Stored data entries
-------------------------

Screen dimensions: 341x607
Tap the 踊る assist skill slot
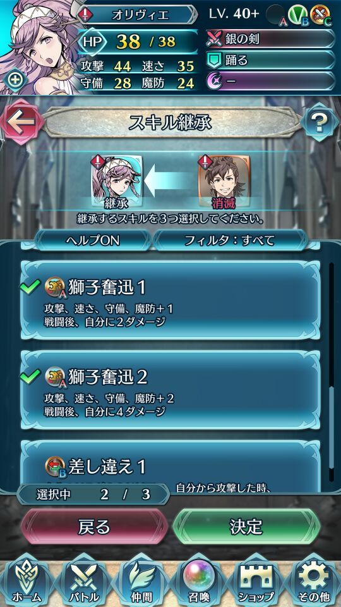tap(270, 60)
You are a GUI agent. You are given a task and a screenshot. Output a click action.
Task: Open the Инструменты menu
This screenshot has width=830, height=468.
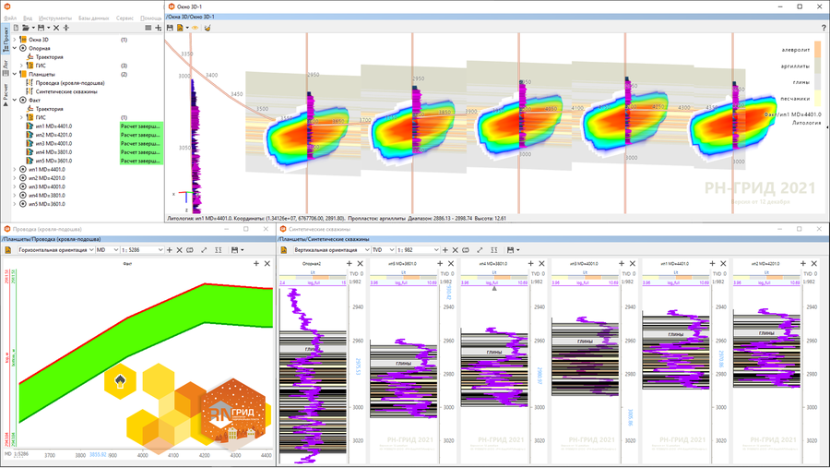click(x=55, y=18)
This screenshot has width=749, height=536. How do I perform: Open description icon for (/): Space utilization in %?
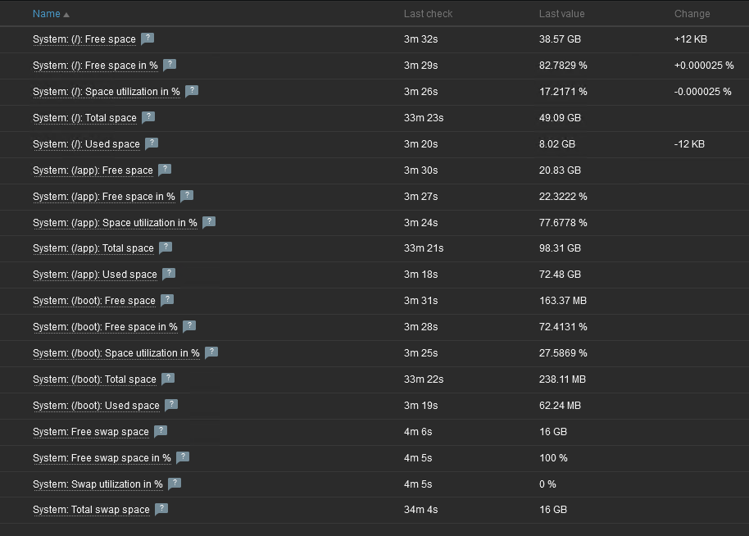192,91
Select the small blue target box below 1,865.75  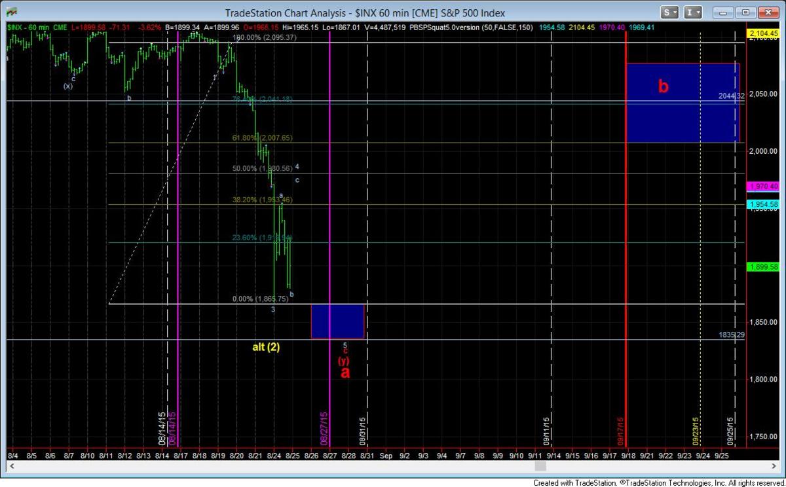pos(337,321)
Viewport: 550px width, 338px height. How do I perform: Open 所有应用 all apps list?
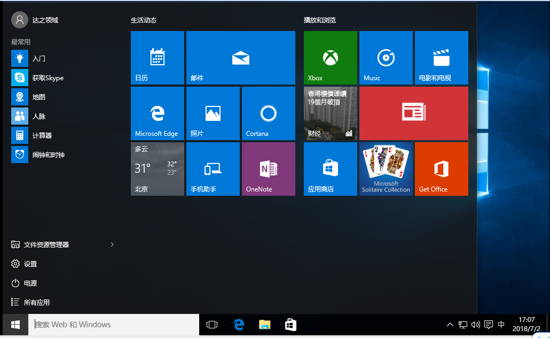[36, 302]
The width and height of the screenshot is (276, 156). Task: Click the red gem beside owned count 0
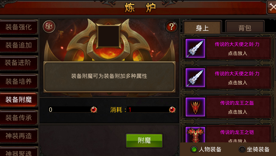click(94, 109)
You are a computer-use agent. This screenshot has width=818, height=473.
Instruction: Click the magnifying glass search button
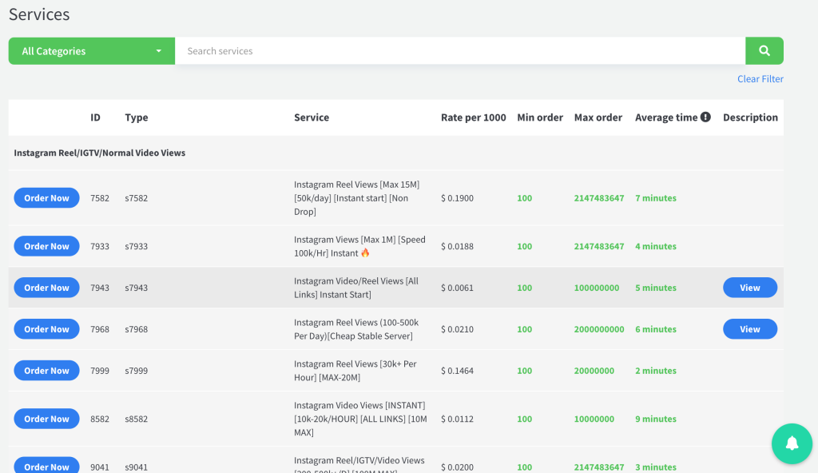click(764, 51)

-------------------------

▸ WHAT IS EXPECTED
Scan the records for the word "agent", and copy each line where it is found.

▸ ANSWER
You are a GUI agent. You are given a task and a screenshot. Output a click action.
You are a computer-use agent. This screenshot has width=818, height=473.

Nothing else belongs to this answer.